Naramig 2.5 mg film-coated tablets

Naratriptan

Read this leaflet carefully before you start taking this medicine, because it contains important information for you.

• Keep this leaflet, as you may need to read it again.
• If you have any questions, ask your doctor or pharmacist.
• This medicine has been prescribed for you only, and you must not give it to others even if they have the same symptoms as you, as it may harm them.
• If you experience any side effects, consult your doctor or pharmacist, even if they are not listed in this leaflet. See section 4.

The Naramig tablets contain naratriptan (hydrochloride), which belongs to a group of medicines called triptans (also known as 5-HT1 receptor agonists).

Naramig tablets are used for the treatment of headache that occurs in migraine.

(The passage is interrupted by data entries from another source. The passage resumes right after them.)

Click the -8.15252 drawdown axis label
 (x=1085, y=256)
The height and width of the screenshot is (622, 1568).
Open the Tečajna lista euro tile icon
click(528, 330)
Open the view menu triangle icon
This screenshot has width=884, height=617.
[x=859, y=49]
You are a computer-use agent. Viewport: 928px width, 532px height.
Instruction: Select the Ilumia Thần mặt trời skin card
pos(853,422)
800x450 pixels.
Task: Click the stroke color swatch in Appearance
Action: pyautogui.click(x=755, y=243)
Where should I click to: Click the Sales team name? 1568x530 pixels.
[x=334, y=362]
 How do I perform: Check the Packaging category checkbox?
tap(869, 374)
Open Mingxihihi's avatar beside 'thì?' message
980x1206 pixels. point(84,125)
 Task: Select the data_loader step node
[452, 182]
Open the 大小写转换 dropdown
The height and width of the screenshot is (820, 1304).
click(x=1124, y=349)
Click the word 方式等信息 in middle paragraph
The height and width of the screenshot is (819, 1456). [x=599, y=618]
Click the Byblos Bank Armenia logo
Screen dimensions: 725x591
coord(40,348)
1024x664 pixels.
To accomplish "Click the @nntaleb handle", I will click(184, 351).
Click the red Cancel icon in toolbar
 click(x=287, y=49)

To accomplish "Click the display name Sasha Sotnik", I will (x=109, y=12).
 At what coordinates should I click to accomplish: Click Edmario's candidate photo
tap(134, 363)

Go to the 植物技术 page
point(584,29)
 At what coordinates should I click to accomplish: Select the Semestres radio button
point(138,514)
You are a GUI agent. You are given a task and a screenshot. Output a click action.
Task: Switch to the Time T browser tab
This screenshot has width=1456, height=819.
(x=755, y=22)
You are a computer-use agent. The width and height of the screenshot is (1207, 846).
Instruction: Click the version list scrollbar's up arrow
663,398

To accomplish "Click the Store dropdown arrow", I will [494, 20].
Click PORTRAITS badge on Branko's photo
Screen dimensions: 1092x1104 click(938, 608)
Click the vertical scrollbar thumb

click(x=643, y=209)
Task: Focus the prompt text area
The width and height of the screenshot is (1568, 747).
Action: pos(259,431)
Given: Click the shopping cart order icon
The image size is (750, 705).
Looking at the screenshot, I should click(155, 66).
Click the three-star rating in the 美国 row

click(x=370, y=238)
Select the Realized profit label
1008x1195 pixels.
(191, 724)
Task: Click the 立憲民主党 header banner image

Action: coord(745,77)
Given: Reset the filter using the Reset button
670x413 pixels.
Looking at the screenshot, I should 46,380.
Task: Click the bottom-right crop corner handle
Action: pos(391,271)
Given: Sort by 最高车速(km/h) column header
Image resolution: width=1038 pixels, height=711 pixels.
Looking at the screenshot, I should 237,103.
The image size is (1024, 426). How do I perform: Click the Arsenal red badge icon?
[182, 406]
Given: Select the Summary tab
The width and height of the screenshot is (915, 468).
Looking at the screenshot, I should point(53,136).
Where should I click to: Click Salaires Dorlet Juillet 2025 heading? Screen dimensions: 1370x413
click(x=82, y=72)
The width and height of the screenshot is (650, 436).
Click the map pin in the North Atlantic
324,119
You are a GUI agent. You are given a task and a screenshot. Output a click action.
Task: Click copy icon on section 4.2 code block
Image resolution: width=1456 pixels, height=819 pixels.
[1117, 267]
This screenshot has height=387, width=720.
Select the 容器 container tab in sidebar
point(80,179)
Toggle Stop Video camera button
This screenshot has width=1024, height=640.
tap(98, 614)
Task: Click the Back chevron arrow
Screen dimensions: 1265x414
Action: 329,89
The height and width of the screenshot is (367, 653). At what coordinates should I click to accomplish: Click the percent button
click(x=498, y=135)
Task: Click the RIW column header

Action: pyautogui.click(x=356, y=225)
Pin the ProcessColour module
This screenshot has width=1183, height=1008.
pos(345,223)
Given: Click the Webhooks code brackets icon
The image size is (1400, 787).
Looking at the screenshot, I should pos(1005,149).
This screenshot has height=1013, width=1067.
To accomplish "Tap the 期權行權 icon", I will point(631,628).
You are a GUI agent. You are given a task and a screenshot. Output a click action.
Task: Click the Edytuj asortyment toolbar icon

The symptoms of migraine may be due to temporary dilation of blood vessels inlthe head. It is believed that Naramig reduces the dilation of these blood vessels, which helps to eliminate the headache andalleviate other symptoms of migraine, such as nausea and vomiting and sensitivity to light andal sound.

Do not take Naramig:

• If you are allergicto naratriptán or to any of the other components of this medication (listed in section 6).
• If you have any heart problems, such as narrowing of the arteries (ischemic cardiopathy) or chest pain (angina), or have had a previous heart attack.
• If you have circulatory problems in your legsthat cause cramp-like pains when walking (peripheral vascular disease).
• If you have had a strokeor a mini-stroke (also known asischemic transient attackorITA).
• If you have high blood pressure.Naramig may be taken if you have mild hypertension and are being treated.
• If you have severe kidney or liver problems.
• If you are taking other migraine medications, including those containing ergotamine, or similar medications such as metisergida, or with triptans or 5-HT1receptor agonists.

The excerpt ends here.